*Work task*.
Each line from the one containing "Given: Select the Polygon draw tool" to the end of the entries below is to be set down exactly; the pictures are not.

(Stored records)
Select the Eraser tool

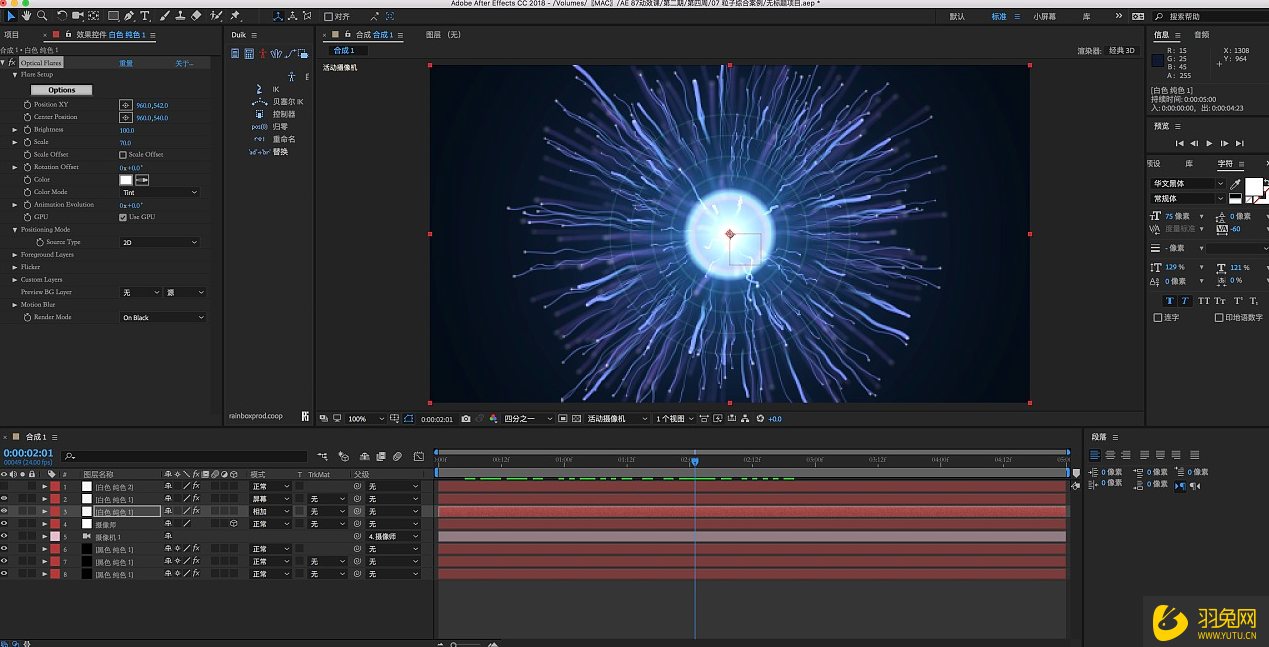click(195, 16)
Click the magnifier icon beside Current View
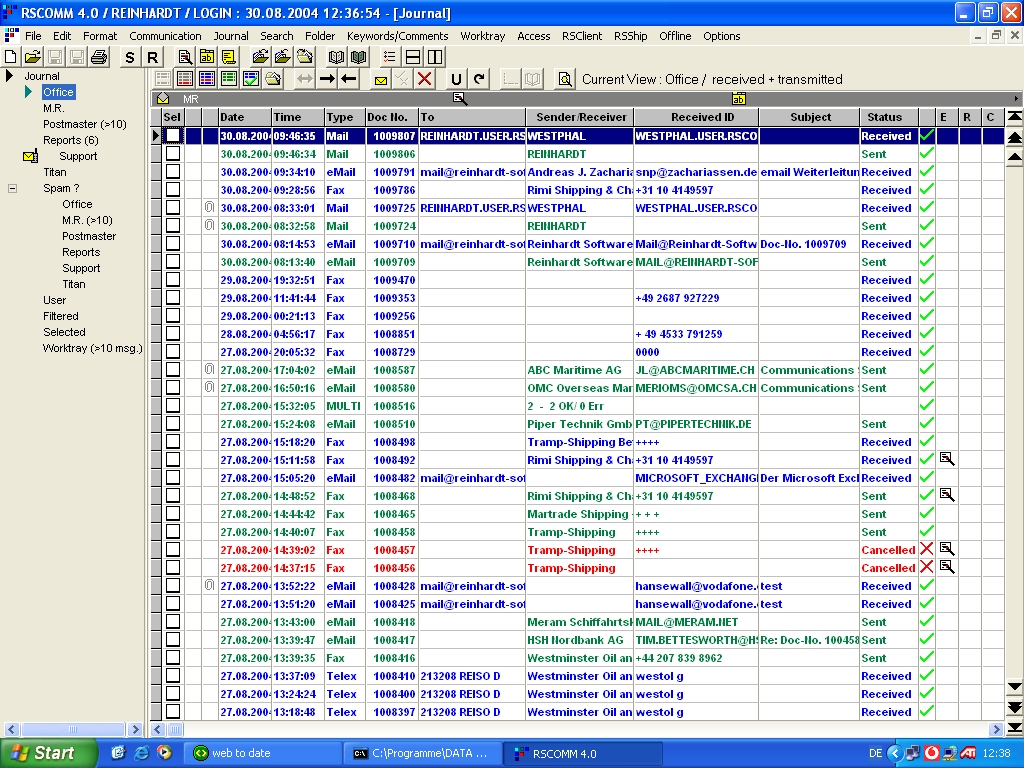This screenshot has width=1024, height=768. pyautogui.click(x=565, y=79)
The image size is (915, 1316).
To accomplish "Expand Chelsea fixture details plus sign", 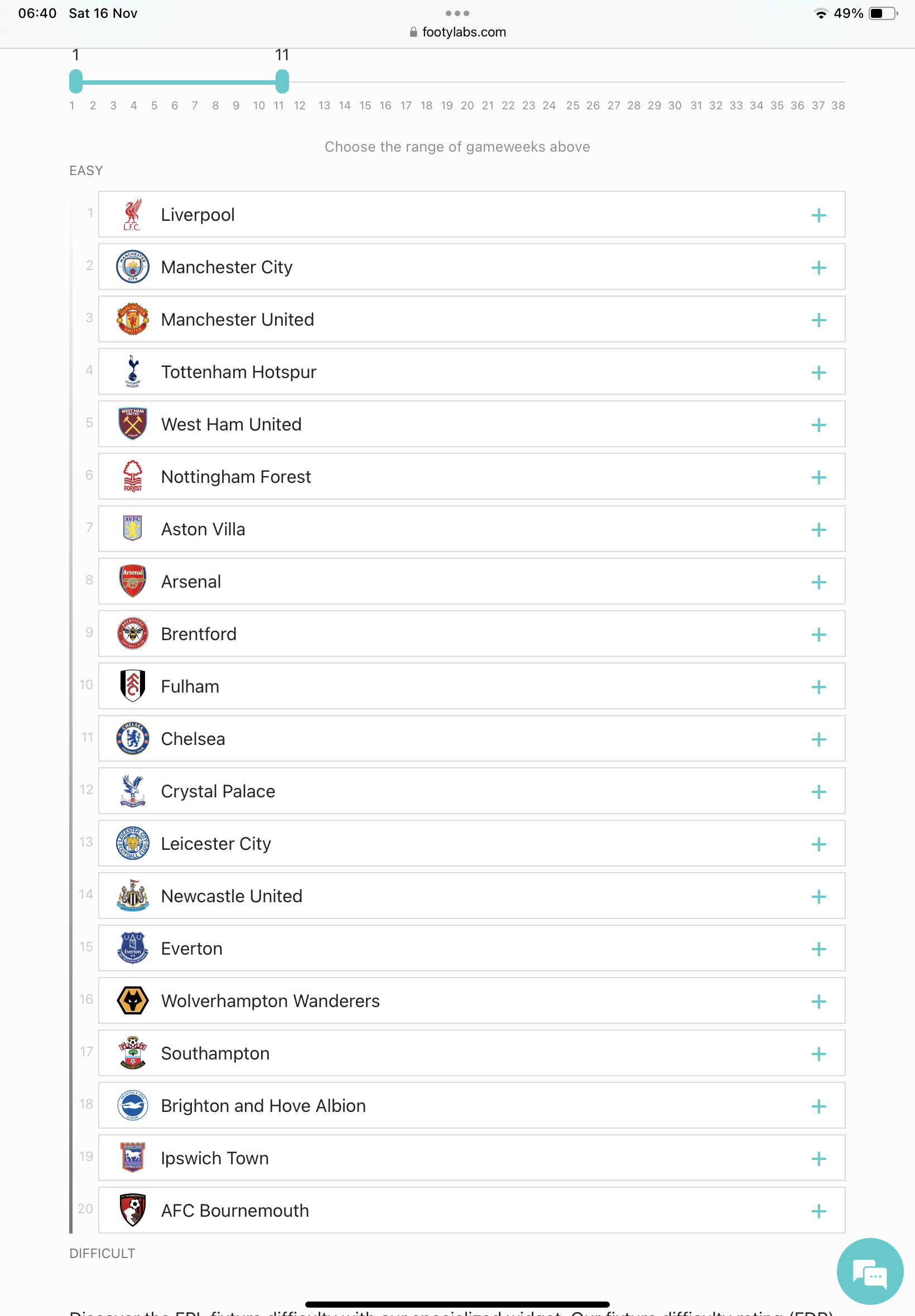I will pos(818,739).
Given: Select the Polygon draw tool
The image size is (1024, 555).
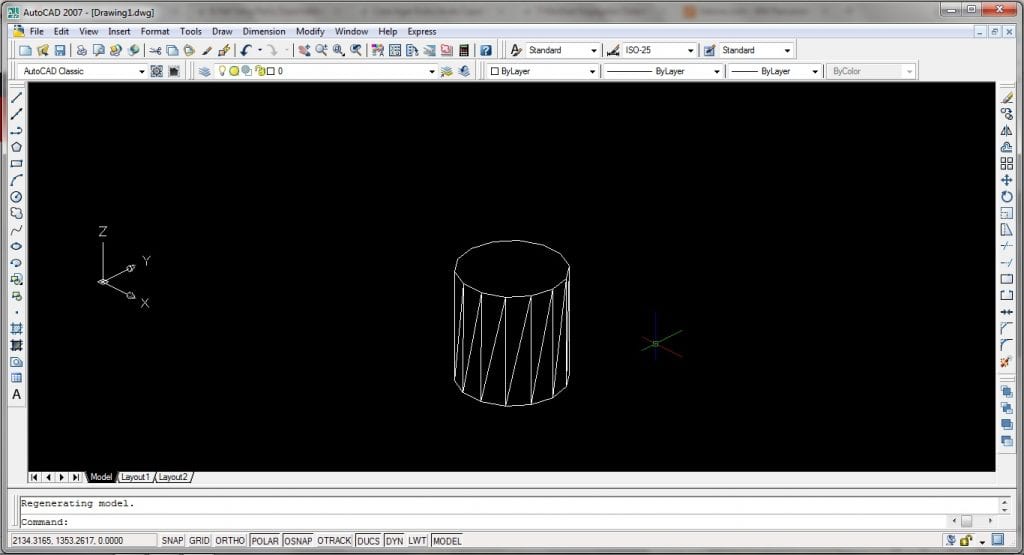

*Response area*.
Given: Select the Polygon draw tool
The image size is (1024, 555).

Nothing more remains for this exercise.